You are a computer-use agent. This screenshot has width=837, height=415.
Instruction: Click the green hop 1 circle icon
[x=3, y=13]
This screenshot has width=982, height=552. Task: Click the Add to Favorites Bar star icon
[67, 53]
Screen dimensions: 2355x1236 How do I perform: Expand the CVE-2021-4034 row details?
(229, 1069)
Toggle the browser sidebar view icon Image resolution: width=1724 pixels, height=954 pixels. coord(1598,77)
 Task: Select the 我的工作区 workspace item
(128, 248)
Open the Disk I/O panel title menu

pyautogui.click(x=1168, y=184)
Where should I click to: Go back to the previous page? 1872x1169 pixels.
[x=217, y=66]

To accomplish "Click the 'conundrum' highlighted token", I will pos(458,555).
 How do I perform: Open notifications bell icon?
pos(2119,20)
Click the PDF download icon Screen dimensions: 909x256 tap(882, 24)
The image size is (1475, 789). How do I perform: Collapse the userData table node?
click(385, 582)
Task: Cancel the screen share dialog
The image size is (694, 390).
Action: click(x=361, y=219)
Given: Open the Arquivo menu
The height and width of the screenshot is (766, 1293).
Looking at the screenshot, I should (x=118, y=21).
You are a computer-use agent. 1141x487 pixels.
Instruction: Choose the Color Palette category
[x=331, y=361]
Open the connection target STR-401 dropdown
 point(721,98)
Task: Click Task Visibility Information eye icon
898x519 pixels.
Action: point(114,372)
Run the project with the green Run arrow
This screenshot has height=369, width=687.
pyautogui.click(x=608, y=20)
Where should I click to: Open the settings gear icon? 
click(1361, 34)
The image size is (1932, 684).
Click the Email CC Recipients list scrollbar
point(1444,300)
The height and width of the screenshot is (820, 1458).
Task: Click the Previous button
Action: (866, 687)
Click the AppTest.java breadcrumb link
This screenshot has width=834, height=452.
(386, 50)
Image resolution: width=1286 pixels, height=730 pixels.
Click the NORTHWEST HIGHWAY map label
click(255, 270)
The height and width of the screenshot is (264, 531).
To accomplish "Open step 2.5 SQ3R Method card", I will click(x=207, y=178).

○ ○ ○ ○

> _TASK BRIEF_
Would you output, unchanged, each line from the start of the records to the line that holds "Task: Cancel the screen share dialog", both included and nothing else?

> _TASK ANSWER_
You are a computer-use agent. This screenshot has width=837, height=415.
Instruction: Click the green hop 1 circle icon
[x=3, y=13]
This screenshot has width=982, height=552. Task: Click the Add to Favorites Bar star icon
[67, 53]
Screen dimensions: 2355x1236 How do I perform: Expand the CVE-2021-4034 row details?
(229, 1069)
Toggle the browser sidebar view icon Image resolution: width=1724 pixels, height=954 pixels. coord(1598,77)
 Task: Select the 我的工作区 workspace item
(128, 248)
Open the Disk I/O panel title menu

pyautogui.click(x=1168, y=184)
Where should I click to: Go back to the previous page? 1872x1169 pixels.
[x=217, y=66]

To accomplish "Click the 'conundrum' highlighted token", I will pos(458,555).
 How do I perform: Open notifications bell icon?
pos(2119,20)
Click the PDF download icon Screen dimensions: 909x256 tap(882, 24)
The image size is (1475, 789). How do I perform: Collapse the userData table node?
click(385, 582)
Task: Cancel the screen share dialog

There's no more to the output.